其人性格急躁,野心甚大,卻缺乏像前輩衛青霍去病那般的眼光、手腕和胸襟,不能容人。
大宛戰爭,天山會戰、余吾水會戰,都完美的反應了他的性格。
特別是當年,李陵與李廣利之爭,徹底暴露了這一點。
李陵至今記得,當初李廣利是怎么給他穿小鞋,如何限制和打壓他的。
若不是這樣,李陵不可能被匈奴包圍在浚稽山中。
可問題是,這個主意是誰出的?李廣利為何會聽?
“河西四郡,沒有人能像這樣讓李廣利聽話……”李陵想著:“這個世界唯一可以壓著李廣利的只有長安那位……”
李陵腦海中閃現出那位熟悉的端坐于宣室殿上的天子。
他曾效忠的主君,如今的仇敵。
也只有那位,才能強按著李廣利的腦袋,讓他乖乖的聽命!
然而,那位的性子,也不是這樣的。
那位比李廣利還急躁!
換而言之,有人在給那位出謀劃策,并成功的說服了后者。
而李陵記憶里,沒有這樣的人。
上一個能讓那位陛下言聽計從的人,還是當初的大司馬!
“霍驃姚……”
“張蚩尤……”
“是了,也只有那位自詡霍驃姚繼承人的張蚩尤了……或許現在該叫張鷹揚……”李陵閉上眼睛思索著。
雖然從未謀面,但李陵知道,那位的能耐與厲害。
旁的不說,一部戰爭論,如今長城內外,塞北西域,人盡皆知。
據說連烏孫、大宛,也有相關的抄本在流傳。
這一次,先賢憚能如此果斷的動員整個西域的力量,也是受戰爭論的論述影響——戰爭是政治交往的一部分,政治是目的,而戰爭是手段。
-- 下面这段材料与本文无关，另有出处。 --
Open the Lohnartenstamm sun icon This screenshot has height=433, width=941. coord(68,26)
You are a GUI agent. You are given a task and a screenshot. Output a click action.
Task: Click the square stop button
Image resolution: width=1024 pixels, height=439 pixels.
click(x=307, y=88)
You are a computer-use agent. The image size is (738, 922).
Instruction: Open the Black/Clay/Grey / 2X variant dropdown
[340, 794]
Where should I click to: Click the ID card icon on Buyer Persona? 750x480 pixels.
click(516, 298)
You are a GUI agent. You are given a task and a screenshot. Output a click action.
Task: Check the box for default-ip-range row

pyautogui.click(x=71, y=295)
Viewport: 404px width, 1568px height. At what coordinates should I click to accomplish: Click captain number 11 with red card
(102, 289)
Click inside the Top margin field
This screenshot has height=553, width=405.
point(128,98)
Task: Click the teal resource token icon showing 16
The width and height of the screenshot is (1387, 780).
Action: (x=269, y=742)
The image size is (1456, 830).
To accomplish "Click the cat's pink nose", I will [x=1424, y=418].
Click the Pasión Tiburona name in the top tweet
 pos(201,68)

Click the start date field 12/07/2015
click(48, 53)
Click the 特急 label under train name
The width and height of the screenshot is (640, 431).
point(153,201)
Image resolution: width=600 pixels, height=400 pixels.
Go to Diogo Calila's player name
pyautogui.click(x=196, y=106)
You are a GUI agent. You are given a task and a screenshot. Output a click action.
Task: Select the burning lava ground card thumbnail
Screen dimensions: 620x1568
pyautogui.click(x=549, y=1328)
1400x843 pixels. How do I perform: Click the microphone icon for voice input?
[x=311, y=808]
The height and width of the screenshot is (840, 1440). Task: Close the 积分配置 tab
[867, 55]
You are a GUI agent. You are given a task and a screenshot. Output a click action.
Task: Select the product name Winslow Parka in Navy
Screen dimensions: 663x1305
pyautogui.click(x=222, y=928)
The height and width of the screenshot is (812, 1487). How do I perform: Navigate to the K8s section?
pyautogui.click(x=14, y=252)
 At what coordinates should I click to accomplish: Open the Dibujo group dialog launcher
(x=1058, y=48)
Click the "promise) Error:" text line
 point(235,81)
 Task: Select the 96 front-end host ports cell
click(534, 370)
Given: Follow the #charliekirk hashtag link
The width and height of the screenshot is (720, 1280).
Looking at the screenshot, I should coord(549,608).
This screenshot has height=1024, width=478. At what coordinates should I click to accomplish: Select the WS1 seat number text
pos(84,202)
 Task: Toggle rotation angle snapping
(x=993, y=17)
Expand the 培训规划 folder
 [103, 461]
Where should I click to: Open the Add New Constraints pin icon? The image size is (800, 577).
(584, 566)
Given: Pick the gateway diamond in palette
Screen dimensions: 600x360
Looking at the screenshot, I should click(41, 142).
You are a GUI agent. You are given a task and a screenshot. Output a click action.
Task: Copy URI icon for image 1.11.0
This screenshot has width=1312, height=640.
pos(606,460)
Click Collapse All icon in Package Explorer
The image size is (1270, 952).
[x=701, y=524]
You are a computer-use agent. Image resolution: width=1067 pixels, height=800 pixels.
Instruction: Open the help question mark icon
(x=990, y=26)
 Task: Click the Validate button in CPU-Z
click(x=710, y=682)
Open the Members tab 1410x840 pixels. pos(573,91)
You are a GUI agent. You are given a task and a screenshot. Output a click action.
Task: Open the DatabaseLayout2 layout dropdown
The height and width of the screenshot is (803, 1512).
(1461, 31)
于是,其點起全部力量,全家老小帶上,孤注一擲于輪臺,以尋求以輪臺來穩固地位,增加聲望。
事實證明,這非常成功!
輪臺一陷,哪怕先賢憚損失慘重——僅僅是本部便折損了兩千多,作為炮灰的仆從聯軍,更是死傷過萬!
但,這些代價是值得的!
如今,不止整個西域諸國,都為先賢憚陷輪臺而震懾,漠北王庭更是反應劇烈。
四大氏族,都已經開始派人來聯絡,孿鞮氏內部也出現了大批來表忠心的。
慕強,是匈奴人的天性!
可問題是,占了便宜后,便不得不面對漢匈懸殊的國力對比。
就像現在這樣,漢人抱團,不給機會。
明擺著就拿國力欺負人。
在絕對的優勢面前,一切計謀陰謀,都變得和枯黃的野草一樣脆弱。
但……
“也不是沒有機會……”李陵的大腦急速運轉起來:“是人,皆有缺點!皆有可利用之地!”